Provided records below:

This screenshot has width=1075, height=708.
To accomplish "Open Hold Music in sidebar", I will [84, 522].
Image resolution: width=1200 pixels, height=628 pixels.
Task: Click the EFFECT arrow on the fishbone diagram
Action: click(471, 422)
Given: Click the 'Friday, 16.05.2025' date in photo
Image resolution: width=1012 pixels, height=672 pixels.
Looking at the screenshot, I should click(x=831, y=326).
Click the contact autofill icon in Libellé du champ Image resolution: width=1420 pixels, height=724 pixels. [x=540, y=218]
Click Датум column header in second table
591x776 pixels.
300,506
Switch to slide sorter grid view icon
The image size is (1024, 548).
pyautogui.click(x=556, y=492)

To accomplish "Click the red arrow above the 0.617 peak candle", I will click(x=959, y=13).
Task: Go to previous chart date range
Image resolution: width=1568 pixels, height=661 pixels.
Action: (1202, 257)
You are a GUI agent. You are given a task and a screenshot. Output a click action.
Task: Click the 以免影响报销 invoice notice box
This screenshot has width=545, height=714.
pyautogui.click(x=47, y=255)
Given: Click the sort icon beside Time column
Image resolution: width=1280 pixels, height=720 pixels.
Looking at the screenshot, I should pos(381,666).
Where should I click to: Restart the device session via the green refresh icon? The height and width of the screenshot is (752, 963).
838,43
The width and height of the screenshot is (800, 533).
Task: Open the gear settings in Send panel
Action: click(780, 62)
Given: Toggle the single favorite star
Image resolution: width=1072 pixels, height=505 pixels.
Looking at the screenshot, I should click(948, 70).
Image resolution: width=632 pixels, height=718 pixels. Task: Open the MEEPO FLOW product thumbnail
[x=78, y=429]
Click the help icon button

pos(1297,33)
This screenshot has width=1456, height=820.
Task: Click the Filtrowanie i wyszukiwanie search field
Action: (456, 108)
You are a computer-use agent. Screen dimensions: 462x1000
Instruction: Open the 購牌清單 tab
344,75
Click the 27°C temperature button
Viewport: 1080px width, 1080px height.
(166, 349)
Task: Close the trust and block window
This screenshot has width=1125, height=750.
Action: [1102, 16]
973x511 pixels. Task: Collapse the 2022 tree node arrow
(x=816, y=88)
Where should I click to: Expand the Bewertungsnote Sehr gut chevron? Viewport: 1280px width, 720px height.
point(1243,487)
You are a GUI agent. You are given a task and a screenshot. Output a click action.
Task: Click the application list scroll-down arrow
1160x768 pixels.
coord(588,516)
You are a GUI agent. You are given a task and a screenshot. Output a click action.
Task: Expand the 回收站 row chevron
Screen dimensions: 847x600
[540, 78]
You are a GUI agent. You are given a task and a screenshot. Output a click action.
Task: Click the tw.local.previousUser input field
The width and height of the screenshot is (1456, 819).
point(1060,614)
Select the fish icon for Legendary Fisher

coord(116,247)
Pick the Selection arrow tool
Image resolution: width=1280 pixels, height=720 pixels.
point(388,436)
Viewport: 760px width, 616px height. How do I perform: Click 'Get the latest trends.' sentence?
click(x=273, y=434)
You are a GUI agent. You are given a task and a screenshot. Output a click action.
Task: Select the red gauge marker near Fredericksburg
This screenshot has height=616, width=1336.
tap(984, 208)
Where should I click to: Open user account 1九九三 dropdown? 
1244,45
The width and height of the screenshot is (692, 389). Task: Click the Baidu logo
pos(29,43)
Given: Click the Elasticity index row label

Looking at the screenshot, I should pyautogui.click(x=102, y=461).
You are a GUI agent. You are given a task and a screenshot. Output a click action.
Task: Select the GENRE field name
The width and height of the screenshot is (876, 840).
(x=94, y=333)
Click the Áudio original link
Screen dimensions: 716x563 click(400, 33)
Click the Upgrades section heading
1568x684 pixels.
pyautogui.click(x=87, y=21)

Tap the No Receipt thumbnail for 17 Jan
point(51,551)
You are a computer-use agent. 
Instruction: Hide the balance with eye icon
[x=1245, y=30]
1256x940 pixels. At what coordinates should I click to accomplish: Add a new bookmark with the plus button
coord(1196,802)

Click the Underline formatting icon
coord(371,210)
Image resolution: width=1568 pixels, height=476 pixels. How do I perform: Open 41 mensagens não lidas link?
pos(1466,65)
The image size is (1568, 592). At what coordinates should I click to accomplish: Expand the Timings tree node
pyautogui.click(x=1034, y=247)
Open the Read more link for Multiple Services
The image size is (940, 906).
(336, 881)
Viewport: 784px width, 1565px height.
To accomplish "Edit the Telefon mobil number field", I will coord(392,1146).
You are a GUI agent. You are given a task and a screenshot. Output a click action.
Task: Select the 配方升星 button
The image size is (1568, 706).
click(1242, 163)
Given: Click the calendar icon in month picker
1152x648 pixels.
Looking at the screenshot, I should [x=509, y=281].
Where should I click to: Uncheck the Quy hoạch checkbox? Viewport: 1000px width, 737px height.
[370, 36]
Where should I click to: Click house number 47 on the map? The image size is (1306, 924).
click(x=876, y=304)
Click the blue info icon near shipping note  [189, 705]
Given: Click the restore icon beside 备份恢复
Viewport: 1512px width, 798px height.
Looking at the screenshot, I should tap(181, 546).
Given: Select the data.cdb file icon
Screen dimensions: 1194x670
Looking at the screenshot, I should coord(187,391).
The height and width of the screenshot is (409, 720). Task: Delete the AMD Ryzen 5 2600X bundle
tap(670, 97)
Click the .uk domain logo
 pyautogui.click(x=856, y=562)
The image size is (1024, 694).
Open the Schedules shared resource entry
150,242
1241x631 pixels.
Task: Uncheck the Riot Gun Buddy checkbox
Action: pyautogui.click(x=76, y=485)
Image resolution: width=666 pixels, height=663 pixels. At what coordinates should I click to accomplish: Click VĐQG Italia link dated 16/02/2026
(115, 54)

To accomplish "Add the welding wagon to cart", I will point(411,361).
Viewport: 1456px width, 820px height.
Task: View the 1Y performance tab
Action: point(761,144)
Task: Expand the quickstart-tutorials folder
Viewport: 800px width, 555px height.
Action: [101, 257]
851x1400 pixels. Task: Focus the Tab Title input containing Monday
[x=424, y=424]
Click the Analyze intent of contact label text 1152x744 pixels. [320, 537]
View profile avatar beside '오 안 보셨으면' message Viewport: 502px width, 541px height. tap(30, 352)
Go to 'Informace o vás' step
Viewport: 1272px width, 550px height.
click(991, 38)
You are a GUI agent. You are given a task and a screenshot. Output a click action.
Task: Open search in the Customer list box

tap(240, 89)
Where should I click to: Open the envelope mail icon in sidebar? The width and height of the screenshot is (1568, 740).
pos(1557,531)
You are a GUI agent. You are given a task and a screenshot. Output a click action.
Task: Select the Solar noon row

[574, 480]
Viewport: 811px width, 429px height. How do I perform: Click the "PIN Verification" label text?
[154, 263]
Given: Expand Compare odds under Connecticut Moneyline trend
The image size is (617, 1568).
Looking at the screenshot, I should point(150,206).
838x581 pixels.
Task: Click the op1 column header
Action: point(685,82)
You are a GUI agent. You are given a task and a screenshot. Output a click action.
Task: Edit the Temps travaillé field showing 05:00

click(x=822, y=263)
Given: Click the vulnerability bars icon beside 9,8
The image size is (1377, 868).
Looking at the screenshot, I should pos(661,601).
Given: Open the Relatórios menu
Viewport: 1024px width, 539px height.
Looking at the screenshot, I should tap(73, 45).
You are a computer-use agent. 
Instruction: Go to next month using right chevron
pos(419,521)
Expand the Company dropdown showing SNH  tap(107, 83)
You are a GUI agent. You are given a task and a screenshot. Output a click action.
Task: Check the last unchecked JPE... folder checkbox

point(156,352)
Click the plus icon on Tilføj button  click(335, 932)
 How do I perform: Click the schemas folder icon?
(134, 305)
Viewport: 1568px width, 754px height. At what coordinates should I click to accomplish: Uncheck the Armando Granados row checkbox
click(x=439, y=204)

End of Provided records.

## The task
Each line of the data has to be written out exactly as it appears.

## Answer
This screenshot has width=1075, height=708.
To accomplish "Open Hold Music in sidebar", I will [84, 522].
Image resolution: width=1200 pixels, height=628 pixels.
Task: Click the EFFECT arrow on the fishbone diagram
Action: click(471, 422)
Given: Click the 'Friday, 16.05.2025' date in photo
Image resolution: width=1012 pixels, height=672 pixels.
Looking at the screenshot, I should click(x=831, y=326).
Click the contact autofill icon in Libellé du champ Image resolution: width=1420 pixels, height=724 pixels. [x=540, y=218]
Click Датум column header in second table
591x776 pixels.
300,506
Switch to slide sorter grid view icon
The image size is (1024, 548).
pyautogui.click(x=556, y=492)

To accomplish "Click the red arrow above the 0.617 peak candle", I will click(x=959, y=13).
Task: Go to previous chart date range
Image resolution: width=1568 pixels, height=661 pixels.
Action: (1202, 257)
You are a GUI agent. You are given a task and a screenshot. Output a click action.
Task: Click the 以免影响报销 invoice notice box
This screenshot has width=545, height=714.
pyautogui.click(x=47, y=255)
Given: Click the sort icon beside Time column
Image resolution: width=1280 pixels, height=720 pixels.
Looking at the screenshot, I should pos(381,666).
Where should I click to: Restart the device session via the green refresh icon? The height and width of the screenshot is (752, 963).
838,43
The width and height of the screenshot is (800, 533).
Task: Open the gear settings in Send panel
Action: click(780, 62)
Given: Toggle the single favorite star
Image resolution: width=1072 pixels, height=505 pixels.
Looking at the screenshot, I should click(948, 70).
Image resolution: width=632 pixels, height=718 pixels. Task: Open the MEEPO FLOW product thumbnail
[x=78, y=429]
Click the help icon button

pos(1297,33)
This screenshot has width=1456, height=820.
Task: Click the Filtrowanie i wyszukiwanie search field
Action: (456, 108)
You are a computer-use agent. Screen dimensions: 462x1000
Instruction: Open the 購牌清單 tab
344,75
Click the 27°C temperature button
Viewport: 1080px width, 1080px height.
(166, 349)
Task: Close the trust and block window
This screenshot has width=1125, height=750.
Action: [1102, 16]
973x511 pixels. Task: Collapse the 2022 tree node arrow
(x=816, y=88)
Where should I click to: Expand the Bewertungsnote Sehr gut chevron? Viewport: 1280px width, 720px height.
point(1243,487)
You are a GUI agent. You are given a task and a screenshot. Output a click action.
Task: Click the application list scroll-down arrow
1160x768 pixels.
coord(588,516)
You are a GUI agent. You are given a task and a screenshot. Output a click action.
Task: Expand the 回收站 row chevron
Screen dimensions: 847x600
[540, 78]
You are a GUI agent. You are given a task and a screenshot. Output a click action.
Task: Click the tw.local.previousUser input field
The width and height of the screenshot is (1456, 819).
point(1060,614)
Select the fish icon for Legendary Fisher

coord(116,247)
Pick the Selection arrow tool
Image resolution: width=1280 pixels, height=720 pixels.
point(388,436)
Viewport: 760px width, 616px height. How do I perform: Click 'Get the latest trends.' sentence?
click(x=273, y=434)
You are a GUI agent. You are given a task and a screenshot. Output a click action.
Task: Select the red gauge marker near Fredericksburg
This screenshot has height=616, width=1336.
tap(984, 208)
Where should I click to: Open user account 1九九三 dropdown? 
1244,45
The width and height of the screenshot is (692, 389). Task: Click the Baidu logo
pos(29,43)
Given: Click the Elasticity index row label

Looking at the screenshot, I should pyautogui.click(x=102, y=461).
You are a GUI agent. You are given a task and a screenshot. Output a click action.
Task: Select the GENRE field name
The width and height of the screenshot is (876, 840).
(x=94, y=333)
Click the Áudio original link
Screen dimensions: 716x563 click(400, 33)
Click the Upgrades section heading
1568x684 pixels.
pyautogui.click(x=87, y=21)

Tap the No Receipt thumbnail for 17 Jan
point(51,551)
You are a computer-use agent. 
Instruction: Hide the balance with eye icon
[x=1245, y=30]
1256x940 pixels. At what coordinates should I click to accomplish: Add a new bookmark with the plus button
coord(1196,802)

Click the Underline formatting icon
coord(371,210)
Image resolution: width=1568 pixels, height=476 pixels. How do I perform: Open 41 mensagens não lidas link?
pos(1466,65)
The image size is (1568, 592). At what coordinates should I click to accomplish: Expand the Timings tree node
pyautogui.click(x=1034, y=247)
Open the Read more link for Multiple Services
The image size is (940, 906).
(336, 881)
Viewport: 784px width, 1565px height.
To accomplish "Edit the Telefon mobil number field", I will coord(392,1146).
You are a GUI agent. You are given a task and a screenshot. Output a click action.
Task: Select the 配方升星 button
The image size is (1568, 706).
click(1242, 163)
Given: Click the calendar icon in month picker
1152x648 pixels.
Looking at the screenshot, I should [x=509, y=281].
Where should I click to: Uncheck the Quy hoạch checkbox? Viewport: 1000px width, 737px height.
[370, 36]
Where should I click to: Click house number 47 on the map? The image size is (1306, 924).
click(x=876, y=304)
Click the blue info icon near shipping note  [189, 705]
Given: Click the restore icon beside 备份恢复
Viewport: 1512px width, 798px height.
Looking at the screenshot, I should tap(181, 546).
Given: Select the data.cdb file icon
Screen dimensions: 1194x670
Looking at the screenshot, I should coord(187,391).
The height and width of the screenshot is (409, 720). Task: Delete the AMD Ryzen 5 2600X bundle
tap(670, 97)
Click the .uk domain logo
 pyautogui.click(x=856, y=562)
The image size is (1024, 694).
Open the Schedules shared resource entry
150,242
1241x631 pixels.
Task: Uncheck the Riot Gun Buddy checkbox
Action: pyautogui.click(x=76, y=485)
Image resolution: width=666 pixels, height=663 pixels. At what coordinates should I click to accomplish: Click VĐQG Italia link dated 16/02/2026
(115, 54)

To accomplish "Add the welding wagon to cart", I will point(411,361).
Viewport: 1456px width, 820px height.
Task: View the 1Y performance tab
Action: point(761,144)
Task: Expand the quickstart-tutorials folder
Viewport: 800px width, 555px height.
Action: [101, 257]
851x1400 pixels. Task: Focus the Tab Title input containing Monday
[x=424, y=424]
Click the Analyze intent of contact label text 1152x744 pixels. [320, 537]
View profile avatar beside '오 안 보셨으면' message Viewport: 502px width, 541px height. tap(30, 352)
Go to 'Informace o vás' step
Viewport: 1272px width, 550px height.
click(991, 38)
You are a GUI agent. You are given a task and a screenshot. Output a click action.
Task: Open search in the Customer list box

tap(240, 89)
Where should I click to: Open the envelope mail icon in sidebar? The width and height of the screenshot is (1568, 740).
pos(1557,531)
You are a GUI agent. You are given a task and a screenshot. Output a click action.
Task: Select the Solar noon row

[574, 480]
Viewport: 811px width, 429px height. How do I perform: Click the "PIN Verification" label text?
[154, 263]
Given: Expand Compare odds under Connecticut Moneyline trend
The image size is (617, 1568).
Looking at the screenshot, I should point(150,206).
838x581 pixels.
Task: Click the op1 column header
Action: point(685,82)
You are a GUI agent. You are given a task and a screenshot. Output a click action.
Task: Edit the Temps travaillé field showing 05:00

click(x=822, y=263)
Given: Click the vulnerability bars icon beside 9,8
The image size is (1377, 868).
Looking at the screenshot, I should pos(661,601).
Given: Open the Relatórios menu
Viewport: 1024px width, 539px height.
Looking at the screenshot, I should tap(73, 45).
You are a computer-use agent. 
Instruction: Go to next month using right chevron
pos(419,521)
Expand the Company dropdown showing SNH  tap(107, 83)
You are a GUI agent. You are given a task and a screenshot. Output a click action.
Task: Check the last unchecked JPE... folder checkbox

point(156,352)
Click the plus icon on Tilføj button  click(335, 932)
 How do I perform: Click the schemas folder icon?
(134, 305)
Viewport: 1568px width, 754px height. At what coordinates should I click to accomplish: Uncheck the Armando Granados row checkbox
click(x=439, y=204)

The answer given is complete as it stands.